But in Book, the idea is that the sensitive Black man cannot defend himself. Did this happen in real life? Here lies the problem. Why does the white man have to step in to save the negro? Why can’t he have the ability to fight or defend himself? Or even further, would there have been a film made about two intelligent, strong, confident, heterosexual men of color who protect themselves as well as each other? What Book does is subvert the relations between whites and blacks. Oh, Lip has to be brash and boisterous but if Dr. Shirley even shows a bit of assertiveness, he’s perceived as uppity. The friendship that the two men strike up is too pat. In reality, the two men didn’t even have that close of an affinity for each other. The Jim Crow South receives little treatment as the vicious, ugly stretch of miles in which the car that Lip and Dr. Shirley travel. Once, when Dr. Shirley is being manhandled by three white men, it is Lip who has to step in to rescue Dr. Shirley. With all of the good intentions that the filmmakers like Peter Farrelly possessed in making this picture, they fail to portray a heroic, self-assertive black man. This is not new to Hollywood. From the origins of the machine, people of color have been depicted as subjects but not objects on the screen.
Green Book represents just another picture that perpetuates the stereotype that black men need a white man to stand guard against any abrasive figures. The light-hearted comedy doesn’t stretch enough to cover the 130 minute running time. The drama that should have been conveyed in this film doesn’t rise above the levels of simple interactions and facile banter.

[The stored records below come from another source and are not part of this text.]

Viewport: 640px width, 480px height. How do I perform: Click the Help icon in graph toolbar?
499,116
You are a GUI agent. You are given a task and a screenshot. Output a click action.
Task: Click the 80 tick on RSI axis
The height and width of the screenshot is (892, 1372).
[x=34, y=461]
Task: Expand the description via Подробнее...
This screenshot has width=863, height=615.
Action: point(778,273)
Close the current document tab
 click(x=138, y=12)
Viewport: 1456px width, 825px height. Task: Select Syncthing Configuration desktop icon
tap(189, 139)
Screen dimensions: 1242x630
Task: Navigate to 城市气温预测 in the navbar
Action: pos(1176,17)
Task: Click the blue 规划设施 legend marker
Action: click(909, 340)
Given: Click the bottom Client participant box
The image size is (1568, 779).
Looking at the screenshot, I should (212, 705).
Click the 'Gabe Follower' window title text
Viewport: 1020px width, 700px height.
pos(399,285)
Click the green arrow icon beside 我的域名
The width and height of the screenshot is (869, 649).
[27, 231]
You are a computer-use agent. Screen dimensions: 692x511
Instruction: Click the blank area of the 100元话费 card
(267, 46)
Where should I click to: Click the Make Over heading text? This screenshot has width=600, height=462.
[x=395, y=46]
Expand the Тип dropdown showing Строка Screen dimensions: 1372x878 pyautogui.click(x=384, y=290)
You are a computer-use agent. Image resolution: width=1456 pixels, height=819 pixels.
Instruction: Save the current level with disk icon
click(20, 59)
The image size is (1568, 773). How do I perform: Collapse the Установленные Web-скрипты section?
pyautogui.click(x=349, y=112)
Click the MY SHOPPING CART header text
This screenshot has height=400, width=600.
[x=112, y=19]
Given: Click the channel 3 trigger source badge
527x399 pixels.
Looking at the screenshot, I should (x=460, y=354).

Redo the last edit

With three screenwriters tasked with bringing this true life story to the theaters, it would be expected that they would’ve done more research and therefore payed more respect to the actual characters. This is again the danger of the “based on a true story” idea. True Romanticism calls for an engaging plot, a cohesive theme, full, heroic characters and vicious villains, and a distinctive and consistent style. Films like Green Book hide behind the fact that the film is supposed to record what happened as opposed to projecting what happens in a totally fictional world.
Movies like Book remain a conundrum within the film realm. It is a tawdry attempt at illustrating what the mid 20th century was like for blacks touring in the South. For its many flaws, it ought to be viewed as just another case of a veneer of the truth.